*Stored data*
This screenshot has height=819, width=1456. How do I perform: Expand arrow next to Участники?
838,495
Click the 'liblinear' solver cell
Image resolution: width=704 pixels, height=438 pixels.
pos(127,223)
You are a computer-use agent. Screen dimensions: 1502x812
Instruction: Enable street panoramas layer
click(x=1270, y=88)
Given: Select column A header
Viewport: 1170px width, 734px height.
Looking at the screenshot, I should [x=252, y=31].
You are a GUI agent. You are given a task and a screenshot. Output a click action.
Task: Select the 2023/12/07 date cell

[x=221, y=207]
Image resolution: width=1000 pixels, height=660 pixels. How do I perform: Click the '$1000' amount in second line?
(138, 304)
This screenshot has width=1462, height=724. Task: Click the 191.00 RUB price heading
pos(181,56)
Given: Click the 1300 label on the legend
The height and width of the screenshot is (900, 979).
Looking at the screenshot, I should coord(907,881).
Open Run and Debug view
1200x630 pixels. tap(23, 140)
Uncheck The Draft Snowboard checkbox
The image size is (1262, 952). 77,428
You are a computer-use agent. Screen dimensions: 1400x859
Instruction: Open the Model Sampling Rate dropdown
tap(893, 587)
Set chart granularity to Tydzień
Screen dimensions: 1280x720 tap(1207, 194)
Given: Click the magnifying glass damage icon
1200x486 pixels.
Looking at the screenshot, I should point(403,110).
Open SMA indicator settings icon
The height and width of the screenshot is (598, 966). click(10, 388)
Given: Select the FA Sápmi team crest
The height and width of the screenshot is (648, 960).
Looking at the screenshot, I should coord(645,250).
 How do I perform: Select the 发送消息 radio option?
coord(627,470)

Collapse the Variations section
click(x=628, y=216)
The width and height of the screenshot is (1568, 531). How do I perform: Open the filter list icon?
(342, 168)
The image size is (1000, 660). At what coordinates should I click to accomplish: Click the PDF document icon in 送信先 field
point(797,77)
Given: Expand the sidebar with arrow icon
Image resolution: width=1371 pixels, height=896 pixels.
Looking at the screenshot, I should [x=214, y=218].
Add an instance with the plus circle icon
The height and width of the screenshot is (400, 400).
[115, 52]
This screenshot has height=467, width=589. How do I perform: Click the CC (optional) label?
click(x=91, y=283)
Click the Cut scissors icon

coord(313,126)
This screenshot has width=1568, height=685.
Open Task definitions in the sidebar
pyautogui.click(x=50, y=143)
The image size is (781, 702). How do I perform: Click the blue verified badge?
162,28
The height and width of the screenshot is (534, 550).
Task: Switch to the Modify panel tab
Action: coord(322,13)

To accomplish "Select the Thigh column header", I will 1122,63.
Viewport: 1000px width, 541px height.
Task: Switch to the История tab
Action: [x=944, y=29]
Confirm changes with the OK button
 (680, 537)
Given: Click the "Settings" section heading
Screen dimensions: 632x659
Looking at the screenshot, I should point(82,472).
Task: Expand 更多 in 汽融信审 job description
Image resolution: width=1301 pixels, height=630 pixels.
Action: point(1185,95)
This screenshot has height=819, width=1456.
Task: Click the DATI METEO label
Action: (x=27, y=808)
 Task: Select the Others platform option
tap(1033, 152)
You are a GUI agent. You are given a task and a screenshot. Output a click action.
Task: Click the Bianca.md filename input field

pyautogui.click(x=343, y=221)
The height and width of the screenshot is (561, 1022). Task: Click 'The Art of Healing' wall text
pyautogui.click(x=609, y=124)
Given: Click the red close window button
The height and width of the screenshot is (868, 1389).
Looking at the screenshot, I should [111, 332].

*REQUIRED ACTION*
Filter the entries above and return only the lines holding "computer".

*OUTPUT OF THE TASK*
You are a computer-use agent. Screen dimensions: 1502x812
You are a computer-use agent. Screen dimensions: 1400x859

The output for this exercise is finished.